I saw yet another article today talking about how almost all diets cause weight loss over a 6 month period, but they pretty much all show none of that weight loss maintained by the 12 month mark. The diets mentioned were keto, mediterranean, all that stuff.
The main difference I see heavily discussed with fasting is that weight not only gets lost, but it stays lost, due to the hormonal adjustments and so on.
If this is true, it should be pretty easy to test for, right? Just have a couple groups of people, with one group doing Keto, one group doing Mediterranean, one just doing pure calorie counting, etc–and match that up against the other group that does fasting. Measure the weight loss not just at the end of the diet period, but again after 12/18/48/etc months.

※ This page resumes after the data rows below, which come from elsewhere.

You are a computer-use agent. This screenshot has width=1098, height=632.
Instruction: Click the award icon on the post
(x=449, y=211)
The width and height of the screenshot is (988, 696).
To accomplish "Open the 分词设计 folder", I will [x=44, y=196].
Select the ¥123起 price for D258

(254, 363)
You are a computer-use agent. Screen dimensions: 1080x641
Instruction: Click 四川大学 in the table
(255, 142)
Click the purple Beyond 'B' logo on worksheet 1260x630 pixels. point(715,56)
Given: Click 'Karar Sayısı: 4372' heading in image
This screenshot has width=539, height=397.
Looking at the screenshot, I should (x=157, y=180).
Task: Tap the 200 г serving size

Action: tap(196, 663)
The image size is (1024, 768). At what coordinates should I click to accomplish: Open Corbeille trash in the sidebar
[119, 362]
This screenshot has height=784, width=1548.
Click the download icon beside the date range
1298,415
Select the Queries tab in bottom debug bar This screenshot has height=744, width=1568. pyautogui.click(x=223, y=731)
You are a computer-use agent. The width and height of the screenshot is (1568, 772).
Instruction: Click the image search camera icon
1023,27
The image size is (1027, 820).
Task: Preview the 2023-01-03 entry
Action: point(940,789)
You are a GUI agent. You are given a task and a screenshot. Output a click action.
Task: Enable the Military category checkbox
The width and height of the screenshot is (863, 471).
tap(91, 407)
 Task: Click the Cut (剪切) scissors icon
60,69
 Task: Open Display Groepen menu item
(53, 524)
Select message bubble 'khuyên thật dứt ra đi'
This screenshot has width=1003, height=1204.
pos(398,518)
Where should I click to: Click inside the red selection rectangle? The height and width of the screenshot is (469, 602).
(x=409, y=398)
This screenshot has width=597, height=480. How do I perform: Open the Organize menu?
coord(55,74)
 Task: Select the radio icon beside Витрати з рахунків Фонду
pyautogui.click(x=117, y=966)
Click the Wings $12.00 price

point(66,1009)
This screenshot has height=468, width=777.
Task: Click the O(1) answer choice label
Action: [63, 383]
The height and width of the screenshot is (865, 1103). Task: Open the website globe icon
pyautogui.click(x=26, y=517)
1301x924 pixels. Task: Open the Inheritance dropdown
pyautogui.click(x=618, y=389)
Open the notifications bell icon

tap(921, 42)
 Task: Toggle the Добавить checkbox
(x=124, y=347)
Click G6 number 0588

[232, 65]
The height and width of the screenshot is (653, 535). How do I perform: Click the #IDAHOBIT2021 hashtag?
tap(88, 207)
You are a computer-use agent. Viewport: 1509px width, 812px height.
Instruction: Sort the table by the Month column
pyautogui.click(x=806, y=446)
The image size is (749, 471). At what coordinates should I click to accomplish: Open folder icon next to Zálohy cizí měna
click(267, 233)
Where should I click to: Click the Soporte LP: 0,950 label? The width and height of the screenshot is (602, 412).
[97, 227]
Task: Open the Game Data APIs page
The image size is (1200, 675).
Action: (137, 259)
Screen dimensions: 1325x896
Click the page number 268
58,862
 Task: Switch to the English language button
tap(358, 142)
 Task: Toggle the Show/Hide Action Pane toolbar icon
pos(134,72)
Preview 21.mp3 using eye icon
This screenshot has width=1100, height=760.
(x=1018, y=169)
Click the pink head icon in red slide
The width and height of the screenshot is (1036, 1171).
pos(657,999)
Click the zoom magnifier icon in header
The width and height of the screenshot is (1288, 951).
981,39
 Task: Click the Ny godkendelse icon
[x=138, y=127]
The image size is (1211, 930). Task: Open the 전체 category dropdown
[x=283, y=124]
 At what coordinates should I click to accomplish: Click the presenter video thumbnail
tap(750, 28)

That said: I can’t find any research like that, that comes back to the test subjects after a long period of time has passed, and checks whether the weight loss has been maintained. Has anyone seen any work like this?
Dr Fung talks about fasting helping to reset your bodies “set weight” (the weight your body thinks you should be), however this still requires a few years to do so. Most people I know that failed to keep weight off from their “diet” was simply because they went back to eating what they did before, that made them overweight in the first place.If you want to lose weight, go on a diet, but if you want to keep it off, then you need to stick to it for life.Think of it like learning a new language. After you’ve put in all this time and effort to learn it, you still need to exercise that knowledge to keep it imprinted in your brain. If you don’t use it or keep practicing, you’re going to forget everything you learnt.
if you want to maintain weight loss, you need to stick with the diet long term. That’s a no brainer. It doesn’t matter the kind of diet, if you eat like a pig, you end up a pig.
There is literally no diet in the world in which you can eat maccas 6 times a day followed by ice cream and manage to stay thin, except the cancer diet.